Thomas Kuhn appelle cela une "révolution scientifique " correspondant à un "changement de paradigme". (Thomas Kuhn, La Structure des révolutions scientifiques, 1962)

3. Un critère de démarcation entre démarche scientifique et pseudo-science : la réfutabilité

Selon Popper, la démarche scientifique consiste à chercher à tester une hypothèse en imaginant des conséquences observables qui pourraient ne pas l’être (mise à l’épreuve expérimentale de la théorie). Il ne s'agit pas de chercher des confirmations de l'hypothèse, mais des « cas difficiles » qui éventuellement pourraient la prendre en défaut.

Une théorie qui prétendrait être immunisée contre les tests de ce genre ne serait pas une théorie scientifique. La science est une connaissance qui se sait probable et pouvant être remise en cause par des tests ; un savoir qui se prétendrait infaillible ne serait pas scientifique. Ce qui, par principe, marche toujours n'a aucune valeur explicative. (Ex. : l’astrologie dont les "lois" ne peuvent jamais être prises en défaut car elles tolèrent autant de réajustements "ad hoc" que l'on veut, sans aucune restriction.)
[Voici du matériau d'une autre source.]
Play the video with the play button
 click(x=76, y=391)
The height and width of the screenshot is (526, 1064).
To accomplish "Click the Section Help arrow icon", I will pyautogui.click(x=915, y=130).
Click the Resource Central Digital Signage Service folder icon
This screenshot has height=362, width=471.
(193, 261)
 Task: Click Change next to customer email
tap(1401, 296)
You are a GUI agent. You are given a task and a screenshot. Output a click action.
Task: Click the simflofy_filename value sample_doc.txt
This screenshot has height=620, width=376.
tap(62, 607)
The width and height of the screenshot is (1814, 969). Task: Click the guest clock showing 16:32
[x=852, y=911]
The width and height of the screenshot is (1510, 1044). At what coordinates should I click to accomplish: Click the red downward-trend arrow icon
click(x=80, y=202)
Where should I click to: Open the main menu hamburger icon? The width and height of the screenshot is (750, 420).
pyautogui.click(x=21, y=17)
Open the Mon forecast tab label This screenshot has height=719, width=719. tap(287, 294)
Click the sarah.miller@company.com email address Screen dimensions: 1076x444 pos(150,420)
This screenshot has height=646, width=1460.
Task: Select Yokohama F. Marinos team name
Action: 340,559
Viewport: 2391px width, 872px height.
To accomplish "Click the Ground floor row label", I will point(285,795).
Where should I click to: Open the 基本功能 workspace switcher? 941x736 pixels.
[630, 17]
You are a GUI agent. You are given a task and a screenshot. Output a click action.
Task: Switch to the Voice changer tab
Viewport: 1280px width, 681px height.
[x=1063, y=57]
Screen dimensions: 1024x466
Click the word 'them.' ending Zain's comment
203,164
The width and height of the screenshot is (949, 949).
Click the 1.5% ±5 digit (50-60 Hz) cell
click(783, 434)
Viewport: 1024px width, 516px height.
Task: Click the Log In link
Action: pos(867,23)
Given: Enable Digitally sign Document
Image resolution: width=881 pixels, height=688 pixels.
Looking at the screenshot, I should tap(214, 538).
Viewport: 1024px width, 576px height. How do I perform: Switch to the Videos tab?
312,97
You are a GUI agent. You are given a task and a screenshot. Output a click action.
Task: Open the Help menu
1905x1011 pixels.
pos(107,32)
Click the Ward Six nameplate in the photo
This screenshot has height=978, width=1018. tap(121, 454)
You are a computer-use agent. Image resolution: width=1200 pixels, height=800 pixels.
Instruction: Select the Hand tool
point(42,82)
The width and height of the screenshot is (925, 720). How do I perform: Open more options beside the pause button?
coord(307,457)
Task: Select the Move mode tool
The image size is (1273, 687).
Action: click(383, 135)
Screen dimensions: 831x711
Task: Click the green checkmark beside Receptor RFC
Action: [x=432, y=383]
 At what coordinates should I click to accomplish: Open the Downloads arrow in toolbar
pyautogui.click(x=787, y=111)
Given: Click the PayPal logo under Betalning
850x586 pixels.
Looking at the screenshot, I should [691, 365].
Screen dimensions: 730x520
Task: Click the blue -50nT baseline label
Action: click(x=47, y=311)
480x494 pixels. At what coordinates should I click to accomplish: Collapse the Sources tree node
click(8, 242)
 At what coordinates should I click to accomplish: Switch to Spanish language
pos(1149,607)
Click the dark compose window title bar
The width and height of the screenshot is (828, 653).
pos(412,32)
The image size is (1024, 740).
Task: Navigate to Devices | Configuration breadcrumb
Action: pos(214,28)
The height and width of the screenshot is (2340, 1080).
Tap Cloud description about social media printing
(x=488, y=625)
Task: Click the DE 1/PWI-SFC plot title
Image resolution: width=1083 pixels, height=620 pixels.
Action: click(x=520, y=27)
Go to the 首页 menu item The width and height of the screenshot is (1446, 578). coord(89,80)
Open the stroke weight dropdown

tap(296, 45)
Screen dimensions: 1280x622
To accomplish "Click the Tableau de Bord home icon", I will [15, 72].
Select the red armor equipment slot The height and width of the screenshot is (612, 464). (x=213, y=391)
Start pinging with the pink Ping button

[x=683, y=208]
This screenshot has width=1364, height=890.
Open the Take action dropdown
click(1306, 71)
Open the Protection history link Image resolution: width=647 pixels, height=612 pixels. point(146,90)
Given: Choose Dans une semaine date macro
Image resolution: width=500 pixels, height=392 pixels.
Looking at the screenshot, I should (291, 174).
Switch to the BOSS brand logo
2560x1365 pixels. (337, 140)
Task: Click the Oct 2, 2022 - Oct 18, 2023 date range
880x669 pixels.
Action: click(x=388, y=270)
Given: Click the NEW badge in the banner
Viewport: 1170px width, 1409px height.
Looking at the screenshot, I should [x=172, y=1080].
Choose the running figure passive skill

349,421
Ainsi, le doute est remis au cœur de la démarche scientifique. Une théorie scientifique ne se caractérise pas par une certitude absolue (ce que Nietzsche avait déjà vu), mais sa force prédictive et sa compatibilité avec les faits.

Conclusion

Plus qu’un ensemble de vérités définitivement assurées, la science et les théories scientifiques sont un effort dynamique de rationalisation du réel : une théorie essaie de rassembler une multiplicité de phénomènes sous des lois qui expriment leur régularité et qui permettent de les expliquer, voire de les prédire. L’effort théorique va au-delà des données des sens grâce aux pouvoirs combinés de la raison et de l’imagination.

Une théorie est une construction toujours provisoire en principe : elle se doit d’être compatible avec les phénomènes observables par expérimentation, mais cette compatibilité ne signifie pas que la théorie est définitive. (Ex.: le passage physique newtonienne / physique relativiste). C'est la raison pour laquelle Popper parle non de vérité mais devérisimilitude et Bachelard d'approximation.

Une théorie vise la vérité ; mais on ne peut pas affirmer qu’une théorie décrit la réalité telle qu’elle est : cela supposerait de pouvoir comparer la réalité en soi à ce que la théorie en dit, ce qui est impossible. Une théorie peut néanmoins être objective, en ce sens qu’elle est compatible avec les phénomènes.

La connaissance est faillible, provisoire, toujours relative à nos meilleurs moyens de justification du moment qui ne peuvent garantir une vérité absolue.

Ce n'est donc pas l'ignorance qui est le contraire de la connaissance scientifique, mais le dogmatisme.